Revisiting the Miller To-Do List

 

It's always a good idea to leave yourself notes about where a research task left off. Last year, I closed off my May research project—looking for the same Lydia Miller we're working on this month—with several undone items remaining on my to-do list. It's time to reopen that file and get back on track while there's still time this month to make some progress.

I had two separate files left with unfinished business. One came from a ProTools Network I had opened up on Miller neighbors mentioned in various research collections. The other came from DNA matches harvested from my husband's results which showed a connection to Millers who might possibly be related to Lydia.
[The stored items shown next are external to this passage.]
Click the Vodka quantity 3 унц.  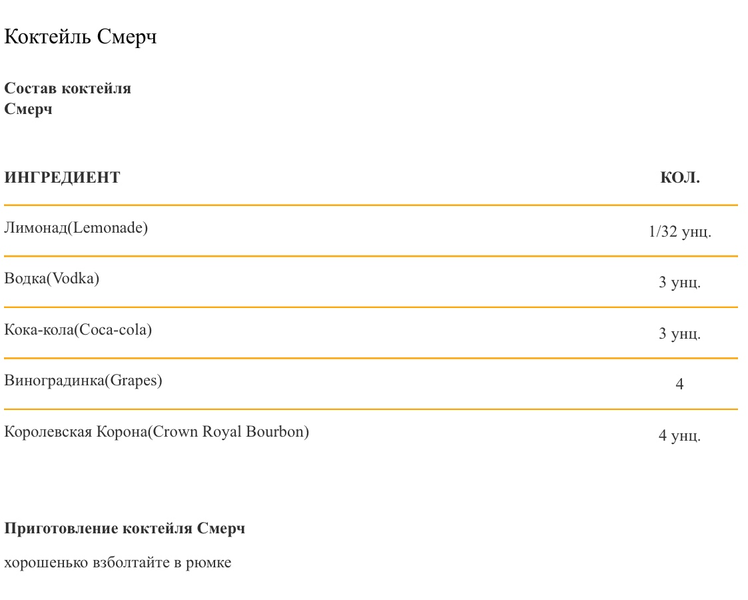tap(680, 282)
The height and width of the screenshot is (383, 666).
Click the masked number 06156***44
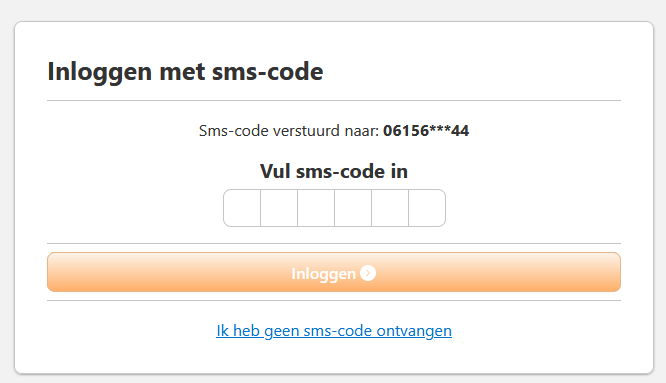pos(426,131)
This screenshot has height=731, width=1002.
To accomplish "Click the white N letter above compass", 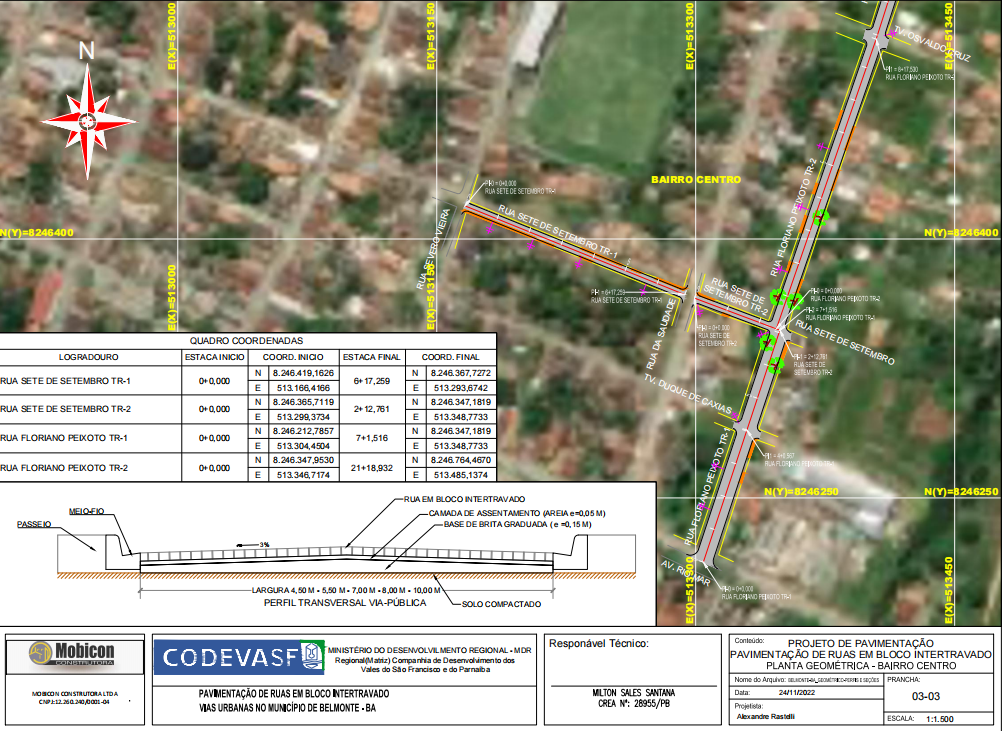I will [87, 52].
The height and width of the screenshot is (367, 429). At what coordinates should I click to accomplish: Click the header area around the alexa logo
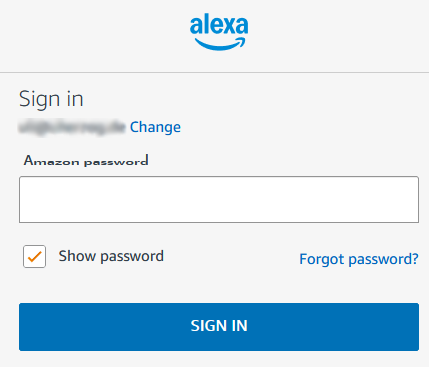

The first to-do list, the names in the Miller network I had set up last year, contained three possible ancestors for Lydia. The first name, Jacob Miller, represented a possible ancestor according to Ancestry.com's ThruLines tool. With no dates suggested for this Jacob Miller, I admit it was a relief to see that the ThruLines list eventually dropped that name from the list of my husband's possible ancestors.

The second and third names in that Miller network are still ones to follow this month. One was Michael Miller, a man who died in Perry County, Ohio—home of my mother-in-law's roots—in 1896. The other candidate was Jonathan Miller, born in 1802 in Somerset, Pennsylvania, and dying in Somerset, Ohio—in that same Perry County—in 1868.

I had already begun tracing each of those two men's lines of descent last year, and I'll continue the process behind the scenes this month. Don't think that's simply because I like the dull dry routine of building family trees for strangers; it appears there may be a second type of connection which will provide more guidance in this endeavor.

That other connection comes from DNA testing. As it turns out, the connection with one of those three people mentioned earlier—Jonathan Miller, Lydia and William Gordon's neighbor—may also be borne out by DNA matches. At this point, I'm hypothesizing that Jonathan Miller and Lydia Miller may have been siblings; a second possibility might have been cousins. Either way, though, that would make a very distant relationship between any two matches related now to that family—a connection so distant that some such cousins might not show up in DNA matches at all.

The fact that there are a few DNA matches showing this promising sign helps me narrow that search to specific Miller lines as I map out the family connections. Rather than complete a full complement of all lines of descent from Jonathan Miller's family, for instance, I'll be looking at the connections with specific DNA matches who already show up in my husband's results. Hopefully, that will streamline the process enough to allow us to come to a conclusion by the end of this month. It may be possible to figure out mystery ancestor Lydia Miller's roots, after all.